Search the material for "entry" and copy each line in which it is found.

BEGIN Data listing

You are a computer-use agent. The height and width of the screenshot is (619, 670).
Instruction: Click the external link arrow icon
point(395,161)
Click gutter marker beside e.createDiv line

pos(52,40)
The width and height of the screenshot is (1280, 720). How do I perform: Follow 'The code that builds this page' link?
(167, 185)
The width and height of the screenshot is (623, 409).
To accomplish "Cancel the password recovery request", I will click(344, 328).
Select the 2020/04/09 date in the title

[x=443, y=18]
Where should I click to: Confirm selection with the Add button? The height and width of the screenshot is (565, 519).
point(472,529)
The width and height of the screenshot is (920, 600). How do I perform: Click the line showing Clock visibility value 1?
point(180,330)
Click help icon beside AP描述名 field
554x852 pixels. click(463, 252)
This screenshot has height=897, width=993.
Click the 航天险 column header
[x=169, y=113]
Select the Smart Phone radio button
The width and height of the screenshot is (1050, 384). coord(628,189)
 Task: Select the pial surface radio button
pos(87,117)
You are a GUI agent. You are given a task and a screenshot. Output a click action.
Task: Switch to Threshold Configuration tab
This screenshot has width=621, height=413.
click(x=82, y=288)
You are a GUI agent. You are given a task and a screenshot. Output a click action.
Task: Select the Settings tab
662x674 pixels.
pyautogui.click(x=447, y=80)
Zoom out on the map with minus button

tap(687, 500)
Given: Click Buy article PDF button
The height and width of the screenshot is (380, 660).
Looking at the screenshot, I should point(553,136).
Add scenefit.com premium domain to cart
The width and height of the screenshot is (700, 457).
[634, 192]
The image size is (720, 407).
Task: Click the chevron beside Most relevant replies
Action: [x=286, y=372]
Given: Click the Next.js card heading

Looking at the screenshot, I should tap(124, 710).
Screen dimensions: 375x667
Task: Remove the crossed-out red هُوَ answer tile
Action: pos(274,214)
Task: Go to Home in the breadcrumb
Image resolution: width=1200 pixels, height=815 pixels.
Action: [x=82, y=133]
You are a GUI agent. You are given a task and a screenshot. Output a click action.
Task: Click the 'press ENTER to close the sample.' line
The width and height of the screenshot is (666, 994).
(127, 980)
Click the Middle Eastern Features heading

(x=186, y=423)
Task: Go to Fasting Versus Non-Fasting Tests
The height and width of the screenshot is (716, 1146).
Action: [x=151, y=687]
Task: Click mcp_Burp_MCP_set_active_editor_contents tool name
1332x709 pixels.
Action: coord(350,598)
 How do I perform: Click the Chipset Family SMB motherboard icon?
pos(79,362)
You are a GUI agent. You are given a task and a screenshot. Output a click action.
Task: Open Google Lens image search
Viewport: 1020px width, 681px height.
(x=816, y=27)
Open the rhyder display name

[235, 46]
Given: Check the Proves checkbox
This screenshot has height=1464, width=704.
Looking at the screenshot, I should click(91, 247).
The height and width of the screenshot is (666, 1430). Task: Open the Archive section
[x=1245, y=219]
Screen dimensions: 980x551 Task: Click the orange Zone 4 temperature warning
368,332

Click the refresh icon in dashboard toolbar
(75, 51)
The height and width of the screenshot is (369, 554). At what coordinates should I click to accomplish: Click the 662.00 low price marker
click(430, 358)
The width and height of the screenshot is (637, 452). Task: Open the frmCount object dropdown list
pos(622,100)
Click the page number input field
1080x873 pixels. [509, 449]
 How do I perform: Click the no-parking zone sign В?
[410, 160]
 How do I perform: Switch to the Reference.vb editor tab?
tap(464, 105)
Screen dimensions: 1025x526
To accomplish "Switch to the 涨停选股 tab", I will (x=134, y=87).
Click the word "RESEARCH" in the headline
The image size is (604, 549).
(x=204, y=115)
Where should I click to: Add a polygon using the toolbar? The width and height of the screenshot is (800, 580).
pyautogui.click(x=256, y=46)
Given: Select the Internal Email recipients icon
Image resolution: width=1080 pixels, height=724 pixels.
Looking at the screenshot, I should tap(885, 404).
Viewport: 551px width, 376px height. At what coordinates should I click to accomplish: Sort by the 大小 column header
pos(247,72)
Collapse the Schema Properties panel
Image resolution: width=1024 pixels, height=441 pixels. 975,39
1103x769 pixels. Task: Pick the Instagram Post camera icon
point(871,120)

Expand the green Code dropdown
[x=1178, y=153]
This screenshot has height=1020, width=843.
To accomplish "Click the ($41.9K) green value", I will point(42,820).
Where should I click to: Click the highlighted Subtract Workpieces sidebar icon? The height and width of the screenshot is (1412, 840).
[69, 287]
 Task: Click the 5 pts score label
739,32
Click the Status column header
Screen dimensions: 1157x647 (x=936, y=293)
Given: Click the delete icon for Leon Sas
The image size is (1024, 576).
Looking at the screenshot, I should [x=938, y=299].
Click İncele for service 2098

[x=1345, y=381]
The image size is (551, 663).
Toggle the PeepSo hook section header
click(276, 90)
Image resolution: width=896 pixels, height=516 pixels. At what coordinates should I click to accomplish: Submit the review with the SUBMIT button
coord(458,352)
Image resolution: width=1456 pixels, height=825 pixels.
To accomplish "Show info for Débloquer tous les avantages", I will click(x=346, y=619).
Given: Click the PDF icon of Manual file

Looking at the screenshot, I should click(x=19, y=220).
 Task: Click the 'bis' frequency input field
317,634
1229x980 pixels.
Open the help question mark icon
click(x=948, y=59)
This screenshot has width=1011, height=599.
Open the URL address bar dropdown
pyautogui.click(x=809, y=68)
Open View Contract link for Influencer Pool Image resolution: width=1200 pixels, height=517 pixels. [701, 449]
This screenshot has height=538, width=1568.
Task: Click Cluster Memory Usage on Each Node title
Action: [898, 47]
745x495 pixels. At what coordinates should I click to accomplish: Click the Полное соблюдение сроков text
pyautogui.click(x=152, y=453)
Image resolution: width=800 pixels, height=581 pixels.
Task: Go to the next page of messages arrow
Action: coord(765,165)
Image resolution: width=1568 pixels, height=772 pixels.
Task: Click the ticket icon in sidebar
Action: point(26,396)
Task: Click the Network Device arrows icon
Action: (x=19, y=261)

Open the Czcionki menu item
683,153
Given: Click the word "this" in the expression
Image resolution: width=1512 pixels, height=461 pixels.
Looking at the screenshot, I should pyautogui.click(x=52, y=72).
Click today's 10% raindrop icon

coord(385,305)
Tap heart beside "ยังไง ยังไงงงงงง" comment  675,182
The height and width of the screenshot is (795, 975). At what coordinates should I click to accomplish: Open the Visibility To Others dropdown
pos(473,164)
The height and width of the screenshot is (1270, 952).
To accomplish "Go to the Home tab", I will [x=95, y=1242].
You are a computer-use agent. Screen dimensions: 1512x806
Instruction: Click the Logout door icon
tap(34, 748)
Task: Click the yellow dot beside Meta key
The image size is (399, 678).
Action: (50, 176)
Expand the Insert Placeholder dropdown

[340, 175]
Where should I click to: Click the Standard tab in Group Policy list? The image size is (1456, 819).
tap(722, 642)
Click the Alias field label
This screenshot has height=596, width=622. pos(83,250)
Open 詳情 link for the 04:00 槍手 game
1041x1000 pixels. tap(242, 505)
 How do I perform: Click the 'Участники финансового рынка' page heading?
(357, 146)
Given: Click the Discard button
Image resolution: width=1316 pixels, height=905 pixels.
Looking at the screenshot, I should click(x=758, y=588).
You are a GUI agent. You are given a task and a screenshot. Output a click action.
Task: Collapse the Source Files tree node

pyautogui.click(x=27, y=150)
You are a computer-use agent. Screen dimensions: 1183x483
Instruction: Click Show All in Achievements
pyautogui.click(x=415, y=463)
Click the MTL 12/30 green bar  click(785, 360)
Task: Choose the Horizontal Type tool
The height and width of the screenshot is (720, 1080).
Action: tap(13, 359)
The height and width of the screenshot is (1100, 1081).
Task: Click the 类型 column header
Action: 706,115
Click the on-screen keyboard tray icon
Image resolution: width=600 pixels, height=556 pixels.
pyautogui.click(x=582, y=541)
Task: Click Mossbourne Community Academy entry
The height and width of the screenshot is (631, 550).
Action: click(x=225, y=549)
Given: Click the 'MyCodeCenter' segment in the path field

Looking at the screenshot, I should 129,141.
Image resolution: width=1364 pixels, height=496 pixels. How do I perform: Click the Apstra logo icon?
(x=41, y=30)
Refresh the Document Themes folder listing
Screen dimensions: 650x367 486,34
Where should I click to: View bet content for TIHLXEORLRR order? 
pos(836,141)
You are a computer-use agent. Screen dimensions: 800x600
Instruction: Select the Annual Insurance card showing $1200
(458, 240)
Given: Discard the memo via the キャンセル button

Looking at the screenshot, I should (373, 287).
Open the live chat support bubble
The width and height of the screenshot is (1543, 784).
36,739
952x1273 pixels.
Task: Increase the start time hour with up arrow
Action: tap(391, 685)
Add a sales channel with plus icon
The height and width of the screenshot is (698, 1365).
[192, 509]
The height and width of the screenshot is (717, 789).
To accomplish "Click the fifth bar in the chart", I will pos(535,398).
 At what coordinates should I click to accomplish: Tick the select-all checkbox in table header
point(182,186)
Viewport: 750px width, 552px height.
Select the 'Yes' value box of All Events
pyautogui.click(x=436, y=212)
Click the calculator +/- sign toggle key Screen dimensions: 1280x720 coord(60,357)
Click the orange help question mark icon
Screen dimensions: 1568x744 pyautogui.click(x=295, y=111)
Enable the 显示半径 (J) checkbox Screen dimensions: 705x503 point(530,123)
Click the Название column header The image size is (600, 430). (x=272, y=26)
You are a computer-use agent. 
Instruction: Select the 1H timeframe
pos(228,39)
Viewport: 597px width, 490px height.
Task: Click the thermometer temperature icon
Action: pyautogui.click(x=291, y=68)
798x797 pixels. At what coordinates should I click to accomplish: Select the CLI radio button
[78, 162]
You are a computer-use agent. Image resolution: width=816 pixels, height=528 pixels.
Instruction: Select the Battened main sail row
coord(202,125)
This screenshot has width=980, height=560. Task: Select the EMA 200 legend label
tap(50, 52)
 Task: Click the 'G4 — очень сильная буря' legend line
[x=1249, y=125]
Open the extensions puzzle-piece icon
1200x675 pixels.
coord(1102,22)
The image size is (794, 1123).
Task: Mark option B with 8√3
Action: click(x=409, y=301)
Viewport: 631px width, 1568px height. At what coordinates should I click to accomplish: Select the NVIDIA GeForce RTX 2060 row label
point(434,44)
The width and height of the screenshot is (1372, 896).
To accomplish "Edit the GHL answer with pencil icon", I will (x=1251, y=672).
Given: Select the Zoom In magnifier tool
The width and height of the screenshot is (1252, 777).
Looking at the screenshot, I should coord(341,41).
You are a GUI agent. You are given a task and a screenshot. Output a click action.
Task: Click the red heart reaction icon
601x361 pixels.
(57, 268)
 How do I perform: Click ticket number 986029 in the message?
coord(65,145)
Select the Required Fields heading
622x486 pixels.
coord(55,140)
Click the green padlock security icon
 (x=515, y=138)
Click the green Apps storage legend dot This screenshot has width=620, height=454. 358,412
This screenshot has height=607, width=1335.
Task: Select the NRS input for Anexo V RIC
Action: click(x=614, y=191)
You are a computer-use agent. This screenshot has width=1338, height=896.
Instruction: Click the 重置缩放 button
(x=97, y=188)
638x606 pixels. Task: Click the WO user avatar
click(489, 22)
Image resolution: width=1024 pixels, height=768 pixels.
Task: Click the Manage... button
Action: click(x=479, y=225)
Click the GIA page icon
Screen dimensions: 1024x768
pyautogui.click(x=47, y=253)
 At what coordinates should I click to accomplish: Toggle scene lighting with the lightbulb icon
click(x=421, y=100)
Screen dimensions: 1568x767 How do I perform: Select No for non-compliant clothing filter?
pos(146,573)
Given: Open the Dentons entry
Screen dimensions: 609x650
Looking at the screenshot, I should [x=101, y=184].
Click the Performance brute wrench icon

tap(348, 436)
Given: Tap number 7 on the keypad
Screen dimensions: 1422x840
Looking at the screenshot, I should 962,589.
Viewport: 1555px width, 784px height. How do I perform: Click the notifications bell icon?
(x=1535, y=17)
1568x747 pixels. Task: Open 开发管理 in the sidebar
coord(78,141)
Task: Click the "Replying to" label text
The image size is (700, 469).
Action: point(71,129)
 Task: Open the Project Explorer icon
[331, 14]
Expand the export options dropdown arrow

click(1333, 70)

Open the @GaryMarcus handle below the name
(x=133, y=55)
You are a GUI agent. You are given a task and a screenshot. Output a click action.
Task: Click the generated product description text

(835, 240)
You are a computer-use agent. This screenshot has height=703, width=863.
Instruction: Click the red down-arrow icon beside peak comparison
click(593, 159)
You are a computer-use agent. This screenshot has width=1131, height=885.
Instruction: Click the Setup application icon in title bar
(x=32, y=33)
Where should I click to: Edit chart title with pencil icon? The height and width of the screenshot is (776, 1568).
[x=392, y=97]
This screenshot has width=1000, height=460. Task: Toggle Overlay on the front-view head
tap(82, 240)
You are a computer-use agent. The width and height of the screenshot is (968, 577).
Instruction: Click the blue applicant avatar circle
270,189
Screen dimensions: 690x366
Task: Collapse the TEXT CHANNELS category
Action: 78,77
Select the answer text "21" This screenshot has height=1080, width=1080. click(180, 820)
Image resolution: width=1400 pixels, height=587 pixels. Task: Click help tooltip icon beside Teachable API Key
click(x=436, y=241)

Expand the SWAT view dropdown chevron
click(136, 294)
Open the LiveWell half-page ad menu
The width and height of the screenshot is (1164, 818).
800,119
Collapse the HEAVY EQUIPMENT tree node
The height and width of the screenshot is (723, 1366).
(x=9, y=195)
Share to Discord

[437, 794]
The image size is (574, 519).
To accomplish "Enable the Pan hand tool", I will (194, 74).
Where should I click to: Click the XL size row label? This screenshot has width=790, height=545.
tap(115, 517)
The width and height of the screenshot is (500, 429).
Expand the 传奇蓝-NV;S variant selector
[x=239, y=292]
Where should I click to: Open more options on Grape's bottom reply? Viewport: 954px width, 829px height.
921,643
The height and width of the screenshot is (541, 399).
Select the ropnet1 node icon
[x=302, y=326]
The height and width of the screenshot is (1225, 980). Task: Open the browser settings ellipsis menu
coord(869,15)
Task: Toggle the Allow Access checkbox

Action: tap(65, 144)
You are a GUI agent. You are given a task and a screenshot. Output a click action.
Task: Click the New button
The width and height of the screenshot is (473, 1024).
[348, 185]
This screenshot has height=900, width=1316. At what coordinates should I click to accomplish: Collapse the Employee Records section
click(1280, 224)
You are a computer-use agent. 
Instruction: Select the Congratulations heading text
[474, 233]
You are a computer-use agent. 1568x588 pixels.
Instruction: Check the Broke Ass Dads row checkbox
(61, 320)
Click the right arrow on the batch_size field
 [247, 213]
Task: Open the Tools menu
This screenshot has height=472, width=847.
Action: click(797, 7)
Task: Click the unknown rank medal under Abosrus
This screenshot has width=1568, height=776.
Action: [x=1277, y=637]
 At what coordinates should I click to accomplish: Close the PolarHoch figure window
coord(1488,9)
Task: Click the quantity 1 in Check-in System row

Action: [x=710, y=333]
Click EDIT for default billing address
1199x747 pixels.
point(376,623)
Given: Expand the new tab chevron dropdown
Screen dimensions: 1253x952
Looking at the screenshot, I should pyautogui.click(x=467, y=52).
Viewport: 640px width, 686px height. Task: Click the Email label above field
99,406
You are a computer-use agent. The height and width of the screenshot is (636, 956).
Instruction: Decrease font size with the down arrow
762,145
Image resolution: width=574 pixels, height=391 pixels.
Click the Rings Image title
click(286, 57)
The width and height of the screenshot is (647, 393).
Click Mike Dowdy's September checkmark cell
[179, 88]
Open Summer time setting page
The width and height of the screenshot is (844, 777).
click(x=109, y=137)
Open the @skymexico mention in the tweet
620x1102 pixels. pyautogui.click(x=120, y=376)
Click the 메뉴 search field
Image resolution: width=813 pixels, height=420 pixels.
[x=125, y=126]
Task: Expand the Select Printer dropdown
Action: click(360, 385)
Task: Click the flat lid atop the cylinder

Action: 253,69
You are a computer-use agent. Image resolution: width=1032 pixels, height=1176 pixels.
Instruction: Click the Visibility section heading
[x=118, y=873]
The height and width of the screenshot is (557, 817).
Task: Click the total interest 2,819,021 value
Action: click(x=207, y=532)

END Data listing

> **Response to the exercise**:
Task: Click Mossbourne Community Academy entry
Given: Open the Dentons entry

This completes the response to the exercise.